» Your goal: Write out again, exactly, the lines below starting at the one with "[youtube] (434, 2322)" and ending at the one with "[button] (576, 706)".
(Material provided begins)
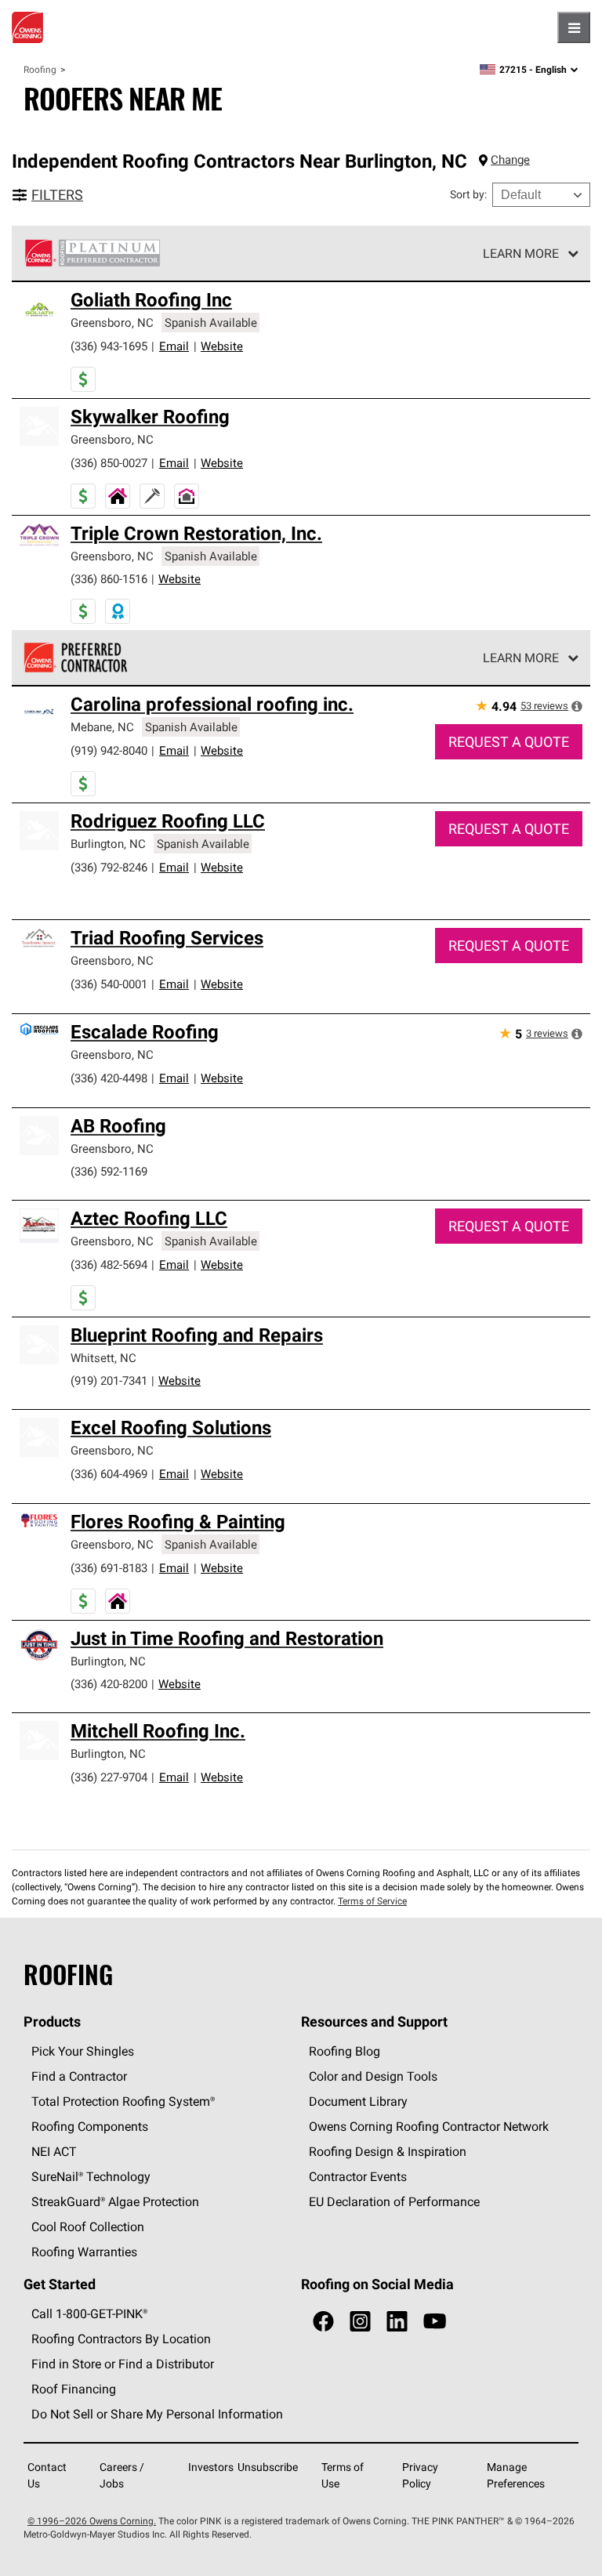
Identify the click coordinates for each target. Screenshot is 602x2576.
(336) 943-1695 (109, 346)
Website (222, 346)
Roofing (40, 69)
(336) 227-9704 (109, 1777)
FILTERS (57, 195)
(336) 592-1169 (109, 1171)
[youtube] (434, 2322)
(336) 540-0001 (109, 983)
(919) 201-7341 (109, 1380)
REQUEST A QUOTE (508, 742)
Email (174, 346)
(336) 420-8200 (109, 1683)
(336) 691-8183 (109, 1567)
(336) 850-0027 (109, 462)
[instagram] (360, 2321)
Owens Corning (27, 27)
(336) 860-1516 (109, 578)
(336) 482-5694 (109, 1264)
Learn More (521, 253)
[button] (576, 706)
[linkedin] (397, 2321)
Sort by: (468, 194)
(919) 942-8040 (109, 750)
(Material provided ends)
» Exercise output:
[youtube] (434, 2322)
(336) 540-0001 (109, 983)
(919) 201-7341 (109, 1380)
REQUEST A QUOTE (508, 742)
Email (174, 346)
(336) 420-8200 (109, 1683)
(336) 691-8183 (109, 1567)
(336) 850-0027 (109, 462)
[instagram] (360, 2321)
Owens Corning (27, 27)
(336) 860-1516 (109, 578)
(336) 482-5694 (109, 1264)
Learn More (521, 253)
[button] (576, 706)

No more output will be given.